Reading passage

BEGIN

Update — Steve mentioned the auto tracker thing in a comment on this post and rather than bury this info in a comment here it is…
The easiest auto tracker I know of is a power steering assist cylinder with 2 12 oz freon cans attached on either side of a metal plate and attached to the hub of the device needing to follow the sun.
The cylinder is hooked to the control arm of the device and each side charged to balance the unit with both cans covered.
Each can is attached to one of the lines on the cylinder so that when one is in the sun the pressure is higher than the one in the shade and the unit moves to keep them both equally shaded/in the sun.
Quite elegant actually. One moving part and that is the piston.
Any low boiling temp gas should work as long as it doesn’t eat the rubber in the seals or lines. Propane should be safe and is easier and cheaper than freon r 12 to obtain and nowhere near as bad for the ozone, just highly flammable. Will have to try it and see.
Of course, these being parabolic collectors, they will have to track the sun to be really efficient. In a third world environment, that is no problem-get one of the kids to keep it on target. And I guess if you are building one in America, you wouldn’t have much problem scrounging up the parts for an auto-tracker pretty cheaply/easily, either. I know YOU wouldn’t, Dave. I remember TMEN had one in one of their mags about 10 or 15 years ago that used refrigerant to move a pnuematic cylinder to keep something like this automatically centered. I’m sure there are a number of ways….

END

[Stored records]
BEGIN

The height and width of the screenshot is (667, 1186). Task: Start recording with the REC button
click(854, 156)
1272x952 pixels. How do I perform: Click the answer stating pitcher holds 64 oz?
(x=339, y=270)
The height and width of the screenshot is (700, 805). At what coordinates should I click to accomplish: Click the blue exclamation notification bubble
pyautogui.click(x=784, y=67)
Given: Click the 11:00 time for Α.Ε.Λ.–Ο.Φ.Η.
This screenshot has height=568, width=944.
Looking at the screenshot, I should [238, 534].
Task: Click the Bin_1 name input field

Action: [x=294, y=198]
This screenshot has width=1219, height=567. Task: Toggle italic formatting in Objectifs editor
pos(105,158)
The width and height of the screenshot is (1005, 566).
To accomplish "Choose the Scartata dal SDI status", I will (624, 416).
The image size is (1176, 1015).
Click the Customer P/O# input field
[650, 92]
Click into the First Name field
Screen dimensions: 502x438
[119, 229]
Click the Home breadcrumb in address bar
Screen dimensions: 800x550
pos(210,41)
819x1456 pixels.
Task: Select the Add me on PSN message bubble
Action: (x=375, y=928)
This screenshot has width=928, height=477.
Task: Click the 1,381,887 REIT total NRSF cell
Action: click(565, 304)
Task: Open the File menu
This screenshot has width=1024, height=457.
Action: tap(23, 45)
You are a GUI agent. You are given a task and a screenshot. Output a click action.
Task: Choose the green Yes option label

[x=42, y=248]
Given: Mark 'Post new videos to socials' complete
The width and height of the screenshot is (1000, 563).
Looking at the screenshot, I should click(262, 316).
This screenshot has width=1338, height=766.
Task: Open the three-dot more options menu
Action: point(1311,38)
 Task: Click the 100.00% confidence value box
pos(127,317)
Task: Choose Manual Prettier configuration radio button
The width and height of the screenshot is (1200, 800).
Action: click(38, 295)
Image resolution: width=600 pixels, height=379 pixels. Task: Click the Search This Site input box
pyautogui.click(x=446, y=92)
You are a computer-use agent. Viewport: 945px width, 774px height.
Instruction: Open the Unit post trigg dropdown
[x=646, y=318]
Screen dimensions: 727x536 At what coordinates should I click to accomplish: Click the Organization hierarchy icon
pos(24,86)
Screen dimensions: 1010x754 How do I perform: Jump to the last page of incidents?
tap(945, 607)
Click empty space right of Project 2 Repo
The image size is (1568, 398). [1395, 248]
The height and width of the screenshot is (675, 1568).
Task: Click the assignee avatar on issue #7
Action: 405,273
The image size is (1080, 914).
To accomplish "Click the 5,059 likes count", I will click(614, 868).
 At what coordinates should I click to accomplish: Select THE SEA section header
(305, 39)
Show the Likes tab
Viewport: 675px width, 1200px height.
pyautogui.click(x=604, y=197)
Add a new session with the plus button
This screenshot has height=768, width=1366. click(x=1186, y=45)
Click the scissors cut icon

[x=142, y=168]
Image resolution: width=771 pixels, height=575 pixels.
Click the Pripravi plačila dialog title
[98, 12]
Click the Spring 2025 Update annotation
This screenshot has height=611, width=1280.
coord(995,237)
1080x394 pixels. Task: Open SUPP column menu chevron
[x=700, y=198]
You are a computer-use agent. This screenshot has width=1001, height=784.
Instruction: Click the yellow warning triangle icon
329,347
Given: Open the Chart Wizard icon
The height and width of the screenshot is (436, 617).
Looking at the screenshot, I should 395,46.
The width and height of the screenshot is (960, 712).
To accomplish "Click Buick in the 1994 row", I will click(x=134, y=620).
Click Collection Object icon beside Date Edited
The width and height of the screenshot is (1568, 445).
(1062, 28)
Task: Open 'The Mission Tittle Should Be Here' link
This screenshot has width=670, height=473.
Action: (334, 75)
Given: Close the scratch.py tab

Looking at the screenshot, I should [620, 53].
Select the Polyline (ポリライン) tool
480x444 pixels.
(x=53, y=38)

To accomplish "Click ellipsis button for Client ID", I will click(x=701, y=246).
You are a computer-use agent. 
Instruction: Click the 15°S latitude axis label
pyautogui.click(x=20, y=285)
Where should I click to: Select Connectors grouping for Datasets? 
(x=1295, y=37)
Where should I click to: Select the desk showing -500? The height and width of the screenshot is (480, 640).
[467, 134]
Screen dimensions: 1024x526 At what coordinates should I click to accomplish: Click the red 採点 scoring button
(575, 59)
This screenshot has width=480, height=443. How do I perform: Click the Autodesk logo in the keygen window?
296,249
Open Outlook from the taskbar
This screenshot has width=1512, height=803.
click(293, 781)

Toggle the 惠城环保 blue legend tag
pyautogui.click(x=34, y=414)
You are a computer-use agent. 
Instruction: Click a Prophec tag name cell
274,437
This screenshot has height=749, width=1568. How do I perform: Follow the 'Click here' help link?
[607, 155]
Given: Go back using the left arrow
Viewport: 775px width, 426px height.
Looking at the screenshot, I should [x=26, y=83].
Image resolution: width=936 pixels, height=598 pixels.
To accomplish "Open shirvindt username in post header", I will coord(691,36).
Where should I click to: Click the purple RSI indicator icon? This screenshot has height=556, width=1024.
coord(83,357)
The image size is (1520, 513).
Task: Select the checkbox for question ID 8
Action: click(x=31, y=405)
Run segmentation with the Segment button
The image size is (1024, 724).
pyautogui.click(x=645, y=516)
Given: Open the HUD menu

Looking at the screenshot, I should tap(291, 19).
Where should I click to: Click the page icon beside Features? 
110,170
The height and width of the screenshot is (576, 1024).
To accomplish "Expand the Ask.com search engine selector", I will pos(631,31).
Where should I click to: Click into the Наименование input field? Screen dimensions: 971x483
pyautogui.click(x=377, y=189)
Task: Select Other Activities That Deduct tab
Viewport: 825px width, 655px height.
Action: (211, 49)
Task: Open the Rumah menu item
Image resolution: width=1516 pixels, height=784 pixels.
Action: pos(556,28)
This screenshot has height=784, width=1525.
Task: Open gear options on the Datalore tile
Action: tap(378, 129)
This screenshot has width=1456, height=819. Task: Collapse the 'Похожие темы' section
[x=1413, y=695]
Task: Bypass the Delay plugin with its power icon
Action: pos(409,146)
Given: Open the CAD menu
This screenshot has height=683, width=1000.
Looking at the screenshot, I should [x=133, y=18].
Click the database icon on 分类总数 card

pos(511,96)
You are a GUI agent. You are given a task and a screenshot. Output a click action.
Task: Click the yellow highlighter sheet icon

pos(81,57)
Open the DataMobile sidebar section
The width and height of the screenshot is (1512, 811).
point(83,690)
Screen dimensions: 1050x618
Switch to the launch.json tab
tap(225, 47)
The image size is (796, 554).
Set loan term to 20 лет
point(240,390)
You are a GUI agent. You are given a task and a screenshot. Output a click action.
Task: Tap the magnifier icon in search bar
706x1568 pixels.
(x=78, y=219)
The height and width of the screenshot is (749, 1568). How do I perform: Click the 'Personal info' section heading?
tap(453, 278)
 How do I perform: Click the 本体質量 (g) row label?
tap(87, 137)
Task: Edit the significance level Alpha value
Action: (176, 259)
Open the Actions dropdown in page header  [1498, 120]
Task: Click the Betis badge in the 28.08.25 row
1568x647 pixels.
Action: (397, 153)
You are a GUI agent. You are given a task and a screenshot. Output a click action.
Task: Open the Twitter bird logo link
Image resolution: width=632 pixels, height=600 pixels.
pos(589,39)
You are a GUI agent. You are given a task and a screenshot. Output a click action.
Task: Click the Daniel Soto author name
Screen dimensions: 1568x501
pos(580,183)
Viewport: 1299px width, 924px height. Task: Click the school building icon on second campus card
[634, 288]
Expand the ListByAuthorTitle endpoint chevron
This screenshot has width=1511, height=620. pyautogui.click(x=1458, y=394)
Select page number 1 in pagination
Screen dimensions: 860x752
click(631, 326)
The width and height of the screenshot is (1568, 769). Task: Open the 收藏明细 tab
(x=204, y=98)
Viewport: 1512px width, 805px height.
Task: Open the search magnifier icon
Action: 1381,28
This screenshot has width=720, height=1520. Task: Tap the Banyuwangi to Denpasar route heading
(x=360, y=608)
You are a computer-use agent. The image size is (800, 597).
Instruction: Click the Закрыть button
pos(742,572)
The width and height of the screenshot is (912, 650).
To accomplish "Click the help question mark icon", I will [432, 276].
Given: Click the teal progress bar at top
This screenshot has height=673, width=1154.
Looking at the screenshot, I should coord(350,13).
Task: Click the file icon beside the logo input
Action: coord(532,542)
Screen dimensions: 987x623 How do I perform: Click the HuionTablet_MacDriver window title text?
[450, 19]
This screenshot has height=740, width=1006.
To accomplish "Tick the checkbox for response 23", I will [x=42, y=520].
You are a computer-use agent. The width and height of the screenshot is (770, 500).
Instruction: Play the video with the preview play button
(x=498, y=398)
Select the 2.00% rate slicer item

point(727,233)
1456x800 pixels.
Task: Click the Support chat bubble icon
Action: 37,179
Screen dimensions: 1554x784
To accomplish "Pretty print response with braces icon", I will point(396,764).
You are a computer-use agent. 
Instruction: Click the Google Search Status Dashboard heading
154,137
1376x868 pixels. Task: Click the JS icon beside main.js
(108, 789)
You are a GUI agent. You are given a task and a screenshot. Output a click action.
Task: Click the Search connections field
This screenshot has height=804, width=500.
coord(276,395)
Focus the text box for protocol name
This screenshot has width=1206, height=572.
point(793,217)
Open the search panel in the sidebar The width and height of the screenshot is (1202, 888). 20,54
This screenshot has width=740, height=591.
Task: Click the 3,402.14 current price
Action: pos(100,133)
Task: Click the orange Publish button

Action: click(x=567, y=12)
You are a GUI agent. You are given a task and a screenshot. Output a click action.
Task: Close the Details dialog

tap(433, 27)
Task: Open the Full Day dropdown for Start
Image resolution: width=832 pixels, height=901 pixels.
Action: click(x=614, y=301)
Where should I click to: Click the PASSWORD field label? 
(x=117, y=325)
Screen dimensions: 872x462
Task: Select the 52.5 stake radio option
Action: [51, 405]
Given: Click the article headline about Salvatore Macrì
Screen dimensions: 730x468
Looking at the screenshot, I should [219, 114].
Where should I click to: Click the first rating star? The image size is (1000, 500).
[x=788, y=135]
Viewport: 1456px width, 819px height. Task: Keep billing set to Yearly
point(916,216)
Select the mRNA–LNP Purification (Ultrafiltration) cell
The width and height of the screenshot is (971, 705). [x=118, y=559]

END

Activity 1
Answer these from the auto tracker text:
(a) How many freon cans are attached to the metal plate, and what size is each?
(b) What is the one moving part?
(c) Which gas does the text name as easier and cheaper to obtain than freon r 12?
Activity 2
From the auto tracker text, repeat the passage starting at "Update — Steve" and ending at "both cans covered.".

Written solution 1
(a) Two cans, each 12 oz.
(b) The piston.
(c) Propane.

Written solution 2
Update — Steve mentioned the auto tracker thing in a comment on this post and rather than bury this info in a comment here it is…
The easiest auto tracker I know of is a power steering assist cylinder with 2 12 oz freon cans attached on either side of a metal plate and attached to the hub of the device needing to follow the sun.
The cylinder is hooked to the control arm of the device and each side charged to balance the unit with both cans covered.